Quando e onde ocorreu: a abordagem foi apresentada pela professora em contexto acadêmico, com foco em casos que surgem na prática jurídica brasileira, sem vincular a um processo específico. O entendimento vale para situações ocorridas ao longo de relacionamentos afetivos.

Por que é assim: a doação, uma vez realizada, tem efeito de liberalidade, a menos que haja uma condição expressa. Assim, o término do namoro não revoga automaticamente o bem.

Em que casos pode haver revogação: a lei prevê hipóteses de revogação por ingratidão, como violência contra o doador ou injúria grave, mas o fim do relacionamento não se enquadra nesses casos. A instituição de memória do art. 557 do CC não abrange o término afetivo.

Bens de alto valor exigem cautela: quando envolvem imóveis ou itens de grande valor, o tribunal analisa se houve liberalidade ou condição oculta. A prática forense observa que objetos, desde um buquê até um apartamento, demandam avaliação cuidadosa.

Como ficam imóveis e definições legais: a doação de imóveis exige escritura pública e registro, o que facilita comprovar a transferência.

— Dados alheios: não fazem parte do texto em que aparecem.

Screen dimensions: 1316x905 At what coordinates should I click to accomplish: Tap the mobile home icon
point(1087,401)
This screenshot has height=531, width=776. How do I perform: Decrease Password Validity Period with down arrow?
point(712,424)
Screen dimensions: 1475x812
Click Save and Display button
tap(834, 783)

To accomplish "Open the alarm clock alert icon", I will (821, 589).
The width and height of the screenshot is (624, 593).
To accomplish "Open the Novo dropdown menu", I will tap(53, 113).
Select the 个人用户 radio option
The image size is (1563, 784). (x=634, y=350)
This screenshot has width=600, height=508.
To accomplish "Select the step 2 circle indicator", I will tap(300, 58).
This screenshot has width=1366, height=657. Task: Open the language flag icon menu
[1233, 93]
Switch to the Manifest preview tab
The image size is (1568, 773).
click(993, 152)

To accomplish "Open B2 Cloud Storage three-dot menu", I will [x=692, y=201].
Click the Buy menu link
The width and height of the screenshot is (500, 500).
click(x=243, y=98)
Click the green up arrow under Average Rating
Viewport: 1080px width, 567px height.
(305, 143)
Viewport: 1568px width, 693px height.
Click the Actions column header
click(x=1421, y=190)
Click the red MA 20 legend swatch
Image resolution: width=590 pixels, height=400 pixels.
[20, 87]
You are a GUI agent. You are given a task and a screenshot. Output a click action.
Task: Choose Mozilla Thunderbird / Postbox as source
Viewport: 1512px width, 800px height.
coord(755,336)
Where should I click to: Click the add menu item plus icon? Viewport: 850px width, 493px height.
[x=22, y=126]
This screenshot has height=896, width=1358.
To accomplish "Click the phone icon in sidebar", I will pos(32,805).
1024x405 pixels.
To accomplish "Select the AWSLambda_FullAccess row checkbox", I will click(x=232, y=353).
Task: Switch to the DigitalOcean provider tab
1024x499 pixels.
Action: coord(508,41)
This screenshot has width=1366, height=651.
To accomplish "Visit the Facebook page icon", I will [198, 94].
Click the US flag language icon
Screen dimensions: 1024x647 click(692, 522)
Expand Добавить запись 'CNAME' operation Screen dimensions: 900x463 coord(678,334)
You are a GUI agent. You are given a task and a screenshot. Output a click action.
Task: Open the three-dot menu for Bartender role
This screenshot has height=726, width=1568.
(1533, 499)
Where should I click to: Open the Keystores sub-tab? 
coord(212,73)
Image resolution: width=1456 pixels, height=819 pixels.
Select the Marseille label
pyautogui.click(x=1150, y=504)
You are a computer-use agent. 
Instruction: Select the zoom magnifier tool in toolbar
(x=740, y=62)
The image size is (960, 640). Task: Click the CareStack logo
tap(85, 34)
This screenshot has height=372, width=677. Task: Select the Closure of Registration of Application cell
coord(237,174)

Doações elevadas podem interferir na herança legal, dependendo das regras de partilha.

Viagens e gastos do dia a dia: despesas pagas durante a convivência costumam ser vistas como liberalidades ou contribuições naturais. Cobrar de volta apenas por ter investido na relação não tem amparo jurídico, salvo se houver promessa concreta de casamento ou união estável.

Quando há união estável: se o relacionamento evolui para união estável, a discussão pode transcender a devolução de presentes e envolver partilha ou indenização, dependendo das circunstâncias.

Devolução só em situações excepcionais: a devolução ou anulação de doações ocorre quando houve condição não cumprida, vício de consentimento ou fraude. A doação induzida por golpe afetivo pode ser contestada.

Indenização por uso fraudulento do namoro: há decisões que reconhecem indenização quando a relação é usada para obter vantagens econômicas de forma fraudulenta. Em alguns casos, a discussão deixa de tratar apenas do presente e entra no campo de irregularidades legais.

Como evitar conflitos futuros: para bens de alto valor, a recomendação é documentar a intenção. Um contrato escrito de doação com cláusulas claras ajuda a evitar litígios. Quando há investimento conjunto, é ideal formalizar participação como copropriedade ou sociedade.

Distinção entre presente e investimento: se o casal constrói algo em comum, é essencial registrar a participação de cada um. O uso de contrato de namoro pode esclarecer a inexistência de intenção de constituir família e organizar despesas, sem impedir eventual união estável.

Orientação prática: consultar um advogado preventivamente é mais eficaz do que cobranças informais que podem ser usadas contra quem as faz.